Australia completed a historic Ashes whitewash on Saturday night when they beat England in the day-night Test at the MCG inside three days.
It capped a horror tour for England – the first time a team had gone winless in the hybrid points format. It was a one-sided series to say the least – three Twenty20 wins, three ODI wins and a Test victory for Australia – but there were a few moments that stood out above the others as series-defining.
We take a look at those moments – and what’s up next for the dominant Australian team.
1. King rescues Australia after collapse
The sliding doors moment of the series came in the second one-day international at the Junction Oval when leg-spinner Alana King first stamped her imprint on the series. Dismissed for 180 after a massive collapse, Australia needed something special – and it came from King, bowling at the club ground where the legendary Shane Warne cut his teeth. King changed the game with two wickets in the middle orders then unleashed back-to-back strikes to cripple England’s chase, finishing with 4-25 from 10 overs. She came tantalisingly close to a hat-trick with a gem of a leg-break that England’s No.10 could get nowhere near. Skipper Alyssa Healy said after the series this escape was the game she knew Australia would win the Ashes.
2. A leggie mesmerises in an MCG Test
Warne had some of his most iconic moments at the MCG, his home ground – and King followed suit in the series’ marquee game. Bowling all 46.4 of her overs from the Shane Warne Stand end, she put on a clinic. England’s broken batters had no idea how to combat her combination of turn, drift and accuracy. Her delivery to dismiss Sophia Dunkley in England’s second innings was comparable to Warne’s fabled Gatting ball in 1993. King’s bag of five in the second innings (following four in the first) ensured she had her name etched onto the MCG honour boards, joining spin greats Warne, Nathan Lyon and Stuart MacGill – a fitting way to end a campaign where she was named player of the series. A record women’s Test crowd of 35,365 across the three days vindicated Cricket Australia’s decision to play the game at a major stadium instead of a smaller boutique venue that may offer a more intimate atmosphere but cannot accommodate such an audience.
3. Australia seal Ashes victory after rain thwarts England
There was much mirth in 2023 when rain at Old Trafford ensured Australia’s men retained the urn. This time, Australia’s women clinched the series after rain robbed England of the chance to pinch a last-over win in the second Twenty20 at Canberra. England captain Heather Knight was shattered when umpires led players off the field as the heavens opened with her team needing 18 to win off five balls – a difficult ask but not impossible, given how well she was batting. Before you have too much sympathy for England, they had been keen to leave the field earlier in the run chase when they were ahead of the Duckworth-Lewis-Sterne par score. This was as close as England came to winning a game.

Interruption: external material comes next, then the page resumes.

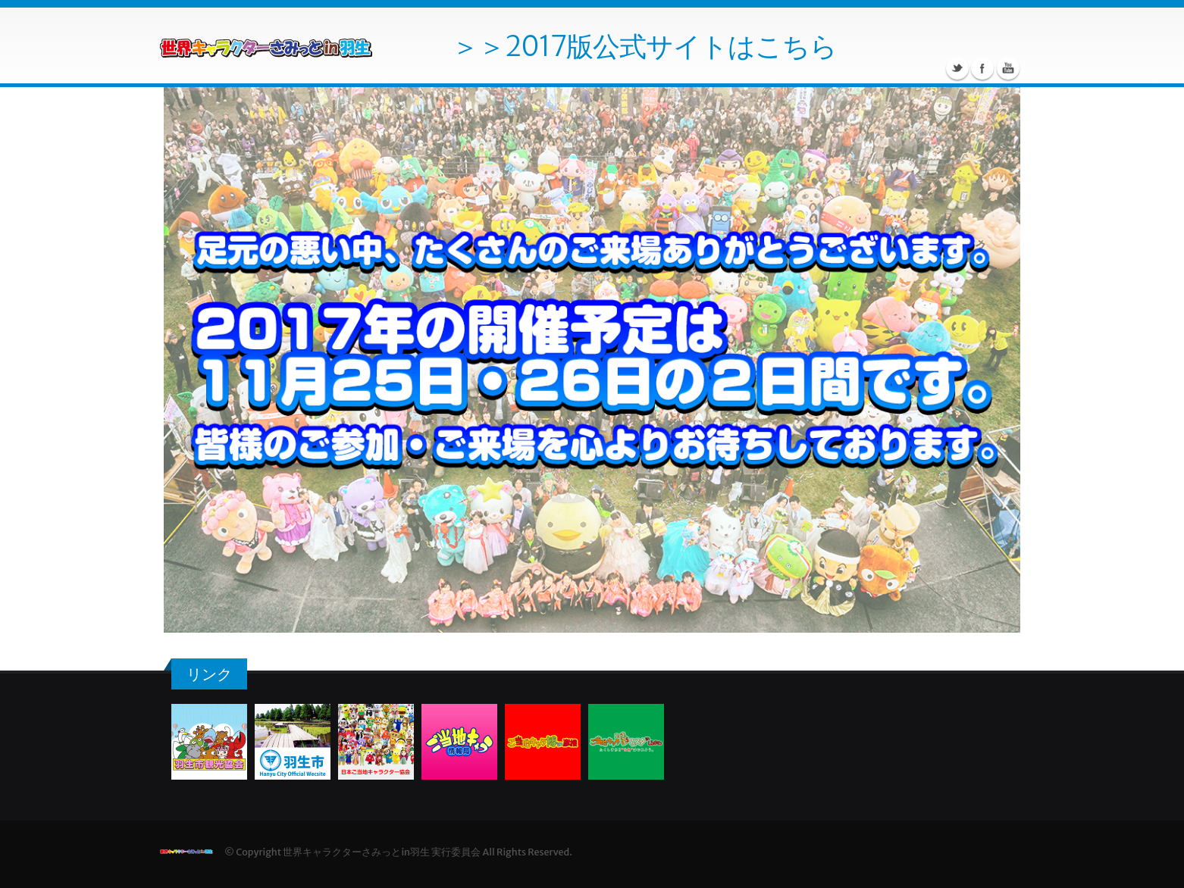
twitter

4. Sutherland creates history at the MCG
Local product Annabel Sutherland has spent plenty of time at the MCG watching Boxing Day Tests and her beloved Geelong in the AFL. She is now part of the venue’s rich history for her deeds on the field after becoming the first woman to score a Test century there. Given three lives by England, Sutherland made the old enemy pay with a match-winning 163, her third century in her six-Test career. Only two other Australian women have hit three Test tons. At the age of 23, Sutherland is already up to ninth on Australia’s women’s Test runs chart with 586, and has plenty of time to pass Karen Rolton’s current mark of 1002. She was named player of the match as Australia secured a 16-0 clean sweep with victory by an innings and 122 runs.
5. England’s diabolical fielding
A disastrous series reached high farce for England when they missed 10 chances on a comically bad second day of the Test. The beleaguered visitors put down eight catches, blew another – which they did not get a hand to because they had made a hash of a sky ball – and missed a stumping. Some of the drops were so basic that park cricketers would have been embarrassed, let alone internationals earning considerable salaries. Sutherland and Beth Mooney made England pay a premium for their sloppiness, kicking on to make centuries. The lives cost England 289 runs, a luxury they could not afford when they made 170 and 148.
What next for Australia?
All roads now point to the World Cup, in August and September, for Healy’s side. Winning the 50-over tournament was one of the goals Healy listed in her audition for the captaincy in December 2023. Though they failed to make the final of last year’s Twenty20 global event, the powerhouse of the international women’s game will start an overwhelming favourite later this year in India. While Australia’s whitewashes in the men’s Ashes of 2006-07 and 2013-14 were achieved with ageing teams, this is a side that has already invested in youth and can win without enormous contributions from stalwarts Healy and Ellyse Perry.